Slashdot Mirror


Inside Amazon's Cloud Computing Infrastructure

1sockchuck writes: As Sunday's outage demonstrates, the Amazon Web Services cloud is critical to many of its more than 1 million customers. Data Center Frontier looks at Amazon's cloud infrastructure, and how it builds its data centers. The company's global network includes at least 30 data centers, each typically housing 50,000 to 80,000 servers. "We really like to keep the size to less than 100,000 servers per data center," said Amazon CTO Werner Vogels. Like Google and Facebook, Amazon also builds its own custom server, storage and networking hardware, working with Intel to produce processors that can run at higher clockrates than off-the-shelf gear.

14 of 76 comments (clear)

  1. What Does This Mean by Frosty+Piss · · Score: 4, Interesting

    working with Intel to produce processors that can run at higher clockrates than off-the-shelf gear.

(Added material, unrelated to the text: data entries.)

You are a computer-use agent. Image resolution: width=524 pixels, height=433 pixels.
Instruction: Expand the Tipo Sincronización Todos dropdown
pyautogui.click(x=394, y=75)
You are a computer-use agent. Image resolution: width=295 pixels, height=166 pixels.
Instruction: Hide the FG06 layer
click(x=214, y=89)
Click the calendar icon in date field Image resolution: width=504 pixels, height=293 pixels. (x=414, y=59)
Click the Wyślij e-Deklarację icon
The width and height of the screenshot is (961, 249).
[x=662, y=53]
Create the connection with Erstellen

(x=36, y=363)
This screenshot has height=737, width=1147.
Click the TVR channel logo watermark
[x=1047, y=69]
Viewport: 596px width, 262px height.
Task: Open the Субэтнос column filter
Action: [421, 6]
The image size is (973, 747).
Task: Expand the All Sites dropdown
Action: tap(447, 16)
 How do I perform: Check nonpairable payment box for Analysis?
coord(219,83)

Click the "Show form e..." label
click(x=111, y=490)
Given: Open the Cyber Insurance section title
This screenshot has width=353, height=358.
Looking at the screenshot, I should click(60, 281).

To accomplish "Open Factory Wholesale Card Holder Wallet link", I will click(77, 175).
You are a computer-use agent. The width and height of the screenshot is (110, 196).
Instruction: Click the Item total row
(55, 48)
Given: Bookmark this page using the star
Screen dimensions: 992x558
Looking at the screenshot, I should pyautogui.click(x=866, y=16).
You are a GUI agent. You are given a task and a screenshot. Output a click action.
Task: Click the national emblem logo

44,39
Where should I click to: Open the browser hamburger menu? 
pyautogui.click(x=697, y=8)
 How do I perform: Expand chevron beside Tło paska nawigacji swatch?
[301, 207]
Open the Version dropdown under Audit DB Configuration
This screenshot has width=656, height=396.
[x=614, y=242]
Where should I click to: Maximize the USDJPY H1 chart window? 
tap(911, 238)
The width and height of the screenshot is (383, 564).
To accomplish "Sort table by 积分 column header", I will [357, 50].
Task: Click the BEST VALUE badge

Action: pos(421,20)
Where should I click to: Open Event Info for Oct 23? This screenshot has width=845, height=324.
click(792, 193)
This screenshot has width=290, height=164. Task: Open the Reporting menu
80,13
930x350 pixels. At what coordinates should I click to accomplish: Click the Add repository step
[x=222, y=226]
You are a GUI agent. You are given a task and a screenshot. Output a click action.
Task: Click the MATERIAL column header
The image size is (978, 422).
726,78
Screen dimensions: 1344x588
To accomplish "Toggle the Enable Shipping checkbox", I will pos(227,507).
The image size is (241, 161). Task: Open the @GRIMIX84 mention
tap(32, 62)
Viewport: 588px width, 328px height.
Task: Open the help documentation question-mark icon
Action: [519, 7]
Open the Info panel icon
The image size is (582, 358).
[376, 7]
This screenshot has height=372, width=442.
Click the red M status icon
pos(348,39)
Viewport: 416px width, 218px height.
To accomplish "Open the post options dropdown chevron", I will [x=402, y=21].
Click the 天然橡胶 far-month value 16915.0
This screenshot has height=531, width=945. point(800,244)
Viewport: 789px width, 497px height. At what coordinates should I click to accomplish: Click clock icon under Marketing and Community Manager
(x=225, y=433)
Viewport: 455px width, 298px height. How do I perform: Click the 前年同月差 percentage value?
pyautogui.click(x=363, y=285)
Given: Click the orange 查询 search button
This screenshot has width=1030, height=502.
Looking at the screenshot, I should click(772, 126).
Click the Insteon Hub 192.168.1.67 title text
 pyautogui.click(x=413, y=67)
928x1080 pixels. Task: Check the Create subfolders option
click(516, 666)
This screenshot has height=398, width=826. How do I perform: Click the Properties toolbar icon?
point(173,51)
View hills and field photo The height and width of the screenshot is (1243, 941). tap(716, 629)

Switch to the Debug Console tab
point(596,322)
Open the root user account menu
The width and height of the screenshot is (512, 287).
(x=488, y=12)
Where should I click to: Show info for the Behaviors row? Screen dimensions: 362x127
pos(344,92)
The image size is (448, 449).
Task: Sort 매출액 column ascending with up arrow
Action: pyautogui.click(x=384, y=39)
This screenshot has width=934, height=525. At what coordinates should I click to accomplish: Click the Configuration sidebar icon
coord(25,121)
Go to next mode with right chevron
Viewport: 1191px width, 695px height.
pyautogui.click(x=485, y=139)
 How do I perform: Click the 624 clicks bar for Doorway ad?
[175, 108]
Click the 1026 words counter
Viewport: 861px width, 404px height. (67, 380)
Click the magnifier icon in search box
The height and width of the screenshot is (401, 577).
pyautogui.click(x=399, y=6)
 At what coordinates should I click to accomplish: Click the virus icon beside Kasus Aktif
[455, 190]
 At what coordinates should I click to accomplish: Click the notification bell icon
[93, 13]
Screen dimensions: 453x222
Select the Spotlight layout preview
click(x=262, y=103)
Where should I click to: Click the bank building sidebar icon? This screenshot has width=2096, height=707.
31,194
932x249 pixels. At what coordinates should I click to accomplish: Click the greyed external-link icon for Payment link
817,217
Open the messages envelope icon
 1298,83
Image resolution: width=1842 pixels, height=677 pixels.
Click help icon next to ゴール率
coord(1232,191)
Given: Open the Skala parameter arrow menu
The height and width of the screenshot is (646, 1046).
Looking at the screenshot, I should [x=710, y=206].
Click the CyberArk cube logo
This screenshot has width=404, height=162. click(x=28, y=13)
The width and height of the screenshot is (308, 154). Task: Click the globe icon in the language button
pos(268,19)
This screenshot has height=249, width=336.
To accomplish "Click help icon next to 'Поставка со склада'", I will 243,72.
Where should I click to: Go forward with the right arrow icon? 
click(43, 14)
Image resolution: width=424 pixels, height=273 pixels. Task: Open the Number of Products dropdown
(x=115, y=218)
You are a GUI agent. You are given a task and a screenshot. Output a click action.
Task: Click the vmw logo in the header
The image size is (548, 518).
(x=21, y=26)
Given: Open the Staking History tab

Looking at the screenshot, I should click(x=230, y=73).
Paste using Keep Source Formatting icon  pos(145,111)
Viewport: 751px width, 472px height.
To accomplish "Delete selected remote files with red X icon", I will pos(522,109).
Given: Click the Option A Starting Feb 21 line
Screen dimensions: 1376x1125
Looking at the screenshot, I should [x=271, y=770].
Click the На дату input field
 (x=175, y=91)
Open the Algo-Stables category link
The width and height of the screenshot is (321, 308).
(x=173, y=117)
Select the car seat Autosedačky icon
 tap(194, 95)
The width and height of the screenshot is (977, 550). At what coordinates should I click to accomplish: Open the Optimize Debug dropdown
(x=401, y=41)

    What does this mean? They have custom chips? Custom mods at the chip fab level? Or are they taking advantage of designed-in features that are locked out for normal chip users? Are they simply over-clocking? Or are there features that can be unlocked with money?

    --
    If you want news from today, you have to come back tomorrow.
    1. Re:What Does This Mean by Anonymous Coward · · Score: 3, Interesting

      They must get chips that have been tested for overclocking.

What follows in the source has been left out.